CMU releases updated anti-phishing report

Dr. Lorrie Cranor of CMU and her team have recently released a new version of their own anti-phishing analysis. It makes for interesting reading, as its methodology is slightly different from 3Sharp’s (and quite different from the Firefox team’s methdodology). Cranor’s team used an automated system to feed phish in and record the tool responses, which is much more scalable than the human-driven system that 3Sharp and Firefox both used; there are a few other methodological improvements detailed in the study as well. (Interestingly, they too chose to include SiteAdvisor, which scored very poorly.)
Table 4 of the study is the big burrito; it lists both false positive and catch rates for the ten technologies they tested. SpoofGuard had the best catch rate, but it also scored a whopping 38% false positive rate… oops. EarthLink came in second, followed by Netcraft, Google, IE7, and Cloudmark.

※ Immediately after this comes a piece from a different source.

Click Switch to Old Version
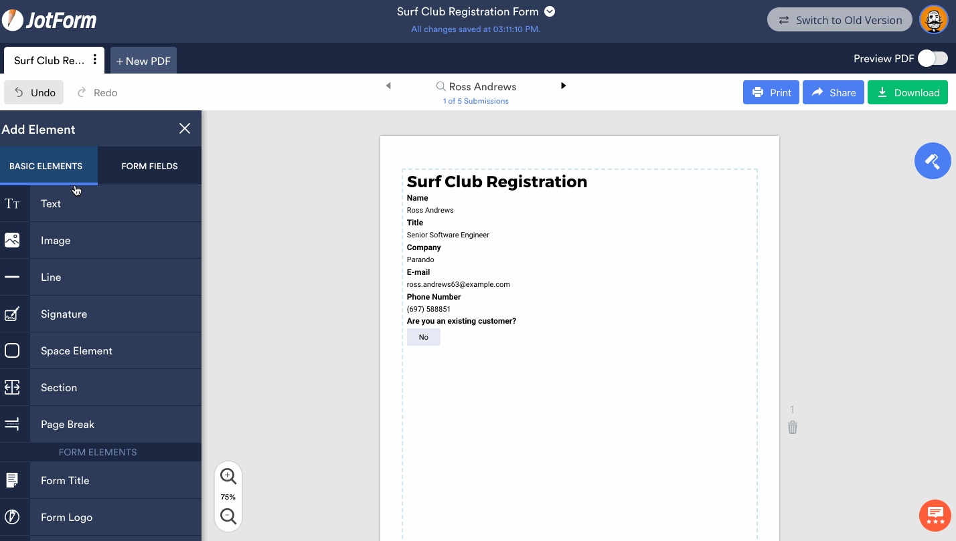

What does this mean? I’m not sure. The CMU study used a data feed only from Phishtank, which means its results should line up with what the Firefox team found. However, CMU didn’t test Firefox 2.0, so there’s no way to make a direct comparison. The URLs they tested were gathered over a 3-day period, which IMHO is too short to give a good baseline. However, I like the automated testbed that CMU used, and the discussion of toolbar exploits is really interesting stuff that I hope all the toolbar vendors are paying careful attention to.